Obamacare’s War on Work and Wages
The Labor Department confirmed last Friday that more than five years after the recession ended, the labor force participation rate continues to collapse. It sits at 62.8 percent, near its 36-year low and down 0.5 percentage point from this time last year. This news follows a gloomy assessment by the Congressional Budget Office late last month that projected the rate will continue to plummet – to 61.5 percent in 2021.
CBO was much more optimistic in 2011. Back then it expected that the labor force participation rate would average 64.2 percent this year. This 1.4 percentage point difference translates into an extra three million Americans who’ve left the labor force. That’s over and above normal demographic changes like retiring baby boomers. The difference is attributable to a weaker economic recovery than CBO’s experts predicted just three years ago. Relative to its 2011 forecast, CBO now projects that there will be four million fewer Americans in the labor force in 2021.
Declining Labor Force
In addition to fewer Americans working, many of those still working have part-time jobs, and wages have stagnated. According to the latest Labor Department figures, 7.3 million Americans want full-time employment but are stuck in part-time jobs. Last week, CBO reported that the magnitude of part-time employment resulting from workers’ inability to find full-time employment remains much higher than it was before the recession.

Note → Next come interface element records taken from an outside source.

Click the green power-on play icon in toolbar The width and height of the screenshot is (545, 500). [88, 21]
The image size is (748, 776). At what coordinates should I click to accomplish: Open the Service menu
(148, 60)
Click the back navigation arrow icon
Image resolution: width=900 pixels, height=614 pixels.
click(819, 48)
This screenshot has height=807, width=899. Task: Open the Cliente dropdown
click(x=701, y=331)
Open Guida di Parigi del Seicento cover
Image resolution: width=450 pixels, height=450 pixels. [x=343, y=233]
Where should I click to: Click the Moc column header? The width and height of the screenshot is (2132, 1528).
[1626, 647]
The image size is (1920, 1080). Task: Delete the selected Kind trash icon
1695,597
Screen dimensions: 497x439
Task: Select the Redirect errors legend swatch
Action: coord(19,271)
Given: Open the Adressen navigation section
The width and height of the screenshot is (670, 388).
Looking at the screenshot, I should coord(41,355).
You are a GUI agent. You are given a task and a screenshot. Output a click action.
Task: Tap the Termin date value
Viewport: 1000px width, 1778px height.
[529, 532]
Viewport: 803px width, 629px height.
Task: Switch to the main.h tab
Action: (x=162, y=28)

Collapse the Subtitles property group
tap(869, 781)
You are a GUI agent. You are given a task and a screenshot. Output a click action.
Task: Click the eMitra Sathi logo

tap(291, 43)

An abundance of recent evidence shows that the president’s health care law bears much of the blame for the economic stagnation of the last several years. Today, CNBC reported that “rising health-care costs have created a big overhang on small to mid-sized employers, who are peering into the economic horizon and see few reasons for optimism.” One economist, writing in the Wall Street Journal on September 8, estimated that Obamacare will cause a three percent drop in employment and work hours, and a two percent drop in GDP and worker income. That’s double the amount estimated by CBO in February, suggesting that the total loss in worker compensation caused by the president’s health care law will exceed $2 trillion between 2017 and 2024. It is just one more way the law is not working for Americans.
Workers are Hurting
The health care law contains more than 20 tax increases that will directly cost Americans more than $1 trillion over the next decade. One of the most destructive is the employer mandate, which taxes businesses with more than 50 full-time workers up to $3,000 per full-time worker if they fail to offer employees an expensive health insurance package.
One health economist calculated in 2013 that Obamacare’s “essential benefit package” translates into a minimum health benefit of $2.28 an hour for individual coverage and $5.89 an hour for family coverage. The effect will be to lower the wages of many workers as they are forced to take an increasing share of their compensation as health insurance benefits. Since Obamacare raises costs for businesses, it also will cause some companies to downsize and shift workers to part-time status.
In the past month, Federal Reserve banks have released surveys showing Obamacare’s negative effect on employment. According to businesses surveyed by the New York Fed, as a result of the president’s health care law:
- 22 percent of manufacturers and 16 percent of service firms reduced, or plan to reduce, the size of their work force.
- 19 percent of manufacturers and 20 percent of service firms increased, or plan to increase, their proportion of part-time workers.
- Many businesses have outsourced, or plan to outsource, more work and have reduced, or plan to reduce, wages and other benefits for their employees.
According to businesses surveyed by the Philadelphia Fed, as a result of the president’s health care law:
- 18 percent of businesses reduced, or plan to reduce, the size of their work force.
- 18 percent of businesses increased, or plan to increase, their proportion of part-time workers.
- Nearly half of businesses modified their health insurance plans, with 88 percent of these businesses passing the higher costs to their workers.
Fewer Jobs and Lower Wages
A recent analysis from the American Action Forum confirms that Obamacare is directly responsible for destroying jobs and lowering wages for workers at small businesses throughout the country. The researchers found that Obamacare’s regulations and premium increases have reduced employment by more than 350,000 jobs nationwide at businesses with between 20 and 49 workers.
The study also assessed Obamacare’s impact on worker pay, finding that businesses have already started adjusting for Obamacare’s higher costs, even though the administration has delayed the employer mandate. It found that Obamacare is already responsible for reducing pay by at least $22.6 billion annually at business with between 20 and 99 workers. On a per worker basis, employees at businesses with 50 to 99 workers have already lost an average of $935 annually. Employees at businesses with 20 to 49 workers have already lost an average of $828 annually as a result of Obamacare.
Without reform, the job losses and wage reductions caused by Obamacare will likely continue as the employer mandate takes effect over the next two years.